:: Short problem ::
Extend the article below on Virginia's 2025 criminal record reforms, picking up right after its last sentence.

:: Given text ::

__________________________________________________

Virginia enacts significant record reforms in 2025
Note: We are very pleased to publish a summary of the several significant record reforms enacted by Virginia in 2025, prepared by Rob Poggenklass. Rob is executive director of Justice Forward Virginia, a public defender-led criminal justice policy advocacy organization. He was deputy director of CCRC in 2022.
The Commonwealth of Virginia has continued to make significant progress toward reducing the collateral consequences of criminal conviction, although a closely divided government has meant that reforms have been more incremental in recent years. Here are the several new laws that Virginia enacted during the 2025 legislative session:
- Occupational licensing reforms;
- Expansion of vacatur eligibility for victims of human trafficking;
- Two bills easing employment restrictions for people convicted of “barrier crimes”; and
- Technical updates and policy changes to the major 2021 record sealing law, which will take effect July 1, 2026;
In addition, the General Assembly took the first step toward amending the Virginia Constitution to ensure that a felony conviction results in loss of the right to vote (and potentially other civil rights) only during actual incarceration.
These six major new authorities are described below. I expect that the Virginia General Assembly’s exemplary performance in enacting these important new provisions will be in for recognition in CCRC’s annual round-up of new record reforms.
Occupational licensing. SB826 follows reforms in other states like Colorado in prohibiting regulatory boards from using vague terms like “good moral character” or “moral turpitude” to refuse a license, certificate, or registration. The law also requires a regulatory board, when issuing a denial, to specify in writing which conviction or convictions on the person’s record contributed to the denial, and to explain how that criminal history “directly relates” to the license sought and how the board weighed rehabilitative factors in its decision.

__________________________________________________

:: Supplied data ::

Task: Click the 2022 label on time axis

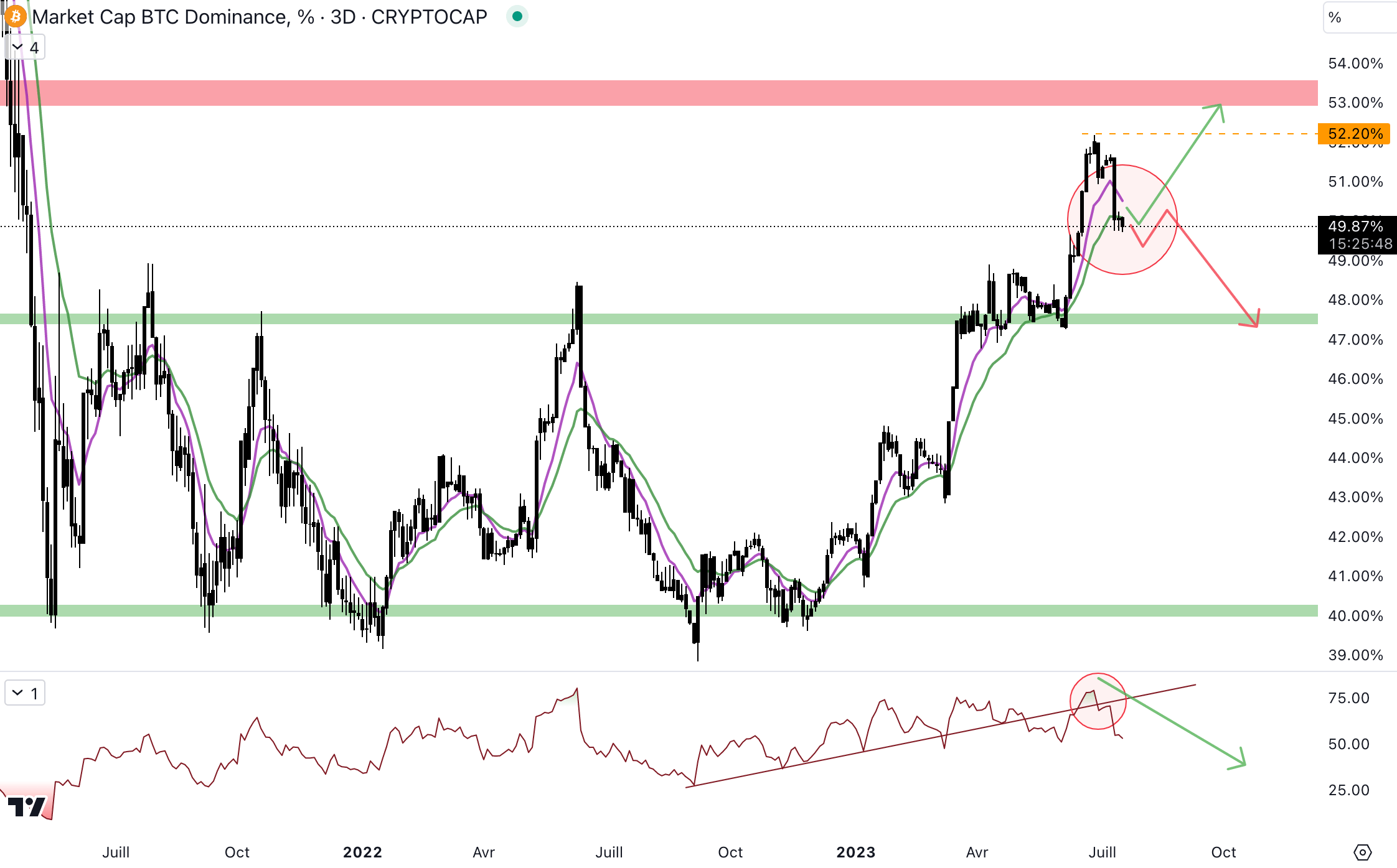Action: [362, 852]

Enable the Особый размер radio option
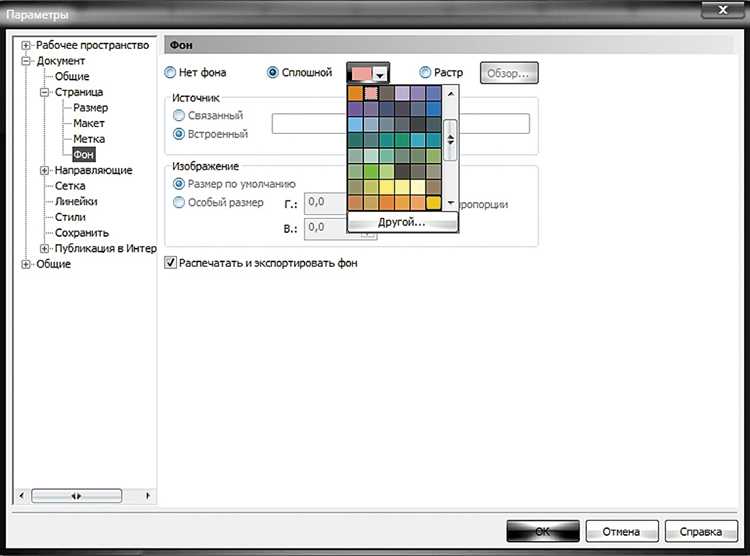178,202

__________________________________________________

:: Result of the exercise ::
The new law also establishes a “predetermination” process for licensing eligibility, so that a person can obtain, prior to investing in training or education, a binding written determination as to whether their criminal history would disqualify them from obtaining a license, certificate, registration or other authority.
Human trafficking. A 2021 law authorized vacatur and expungement for victims of sex trafficking, but limited eligibility to those victims who had been convicted of prostitution-related offenses. HB2393 / SB1460 expands eligibility to include victims who were convicted of felony drug possession or a variety of misdemeanor offenses, including larceny offenses, trespass, destruction of property, using a false ID, identity theft, driving without a license, driving on a suspended license, or disorderly conduct.
The law also makes three other significant changes. First, it adds a definition of “labor trafficking” and makes labor trafficking victims eligible for vacatur and expungement under the law. Second, it specifies the requirements for what to include when filing a petition for relief. Third, the law adds a provision stating there is no requirement that a human trafficking victim must have cooperated with a law enforcement investigation or prosecution to meet the requirements for record relief.
Barrier crimes. Two new laws are intended to offer new employment opportunities for people convicted under Virginia’s barrier crimes regime. A conviction for an offense listed in the barrier crimes law expressly prohibits people from working in most jobs that involve caring for children, the elderly, or the disabled. The first new law, HB1924, gives school boards the option to hire a person convicted of a barrier crime if their offense conduct did not involve specified sex crimes involving a child, the person’s civil rights have been restored, 20 years have passed since the person completed their sentence, and the school board has determined the person has the requisite character to serve in the position. This law also applies to the awarding of contracts by school boards.
The second law, HB1877, eliminates several requirements for individuals serving as peer recovery specialists. The law reenacts previous requirements that a person serving as a peer recovery specialist must be free of probation or parole for at least five years, but provides that a person can work as a peer recovery specialist even if they have not paid all fines, court costs, or restitution from all previous convictions.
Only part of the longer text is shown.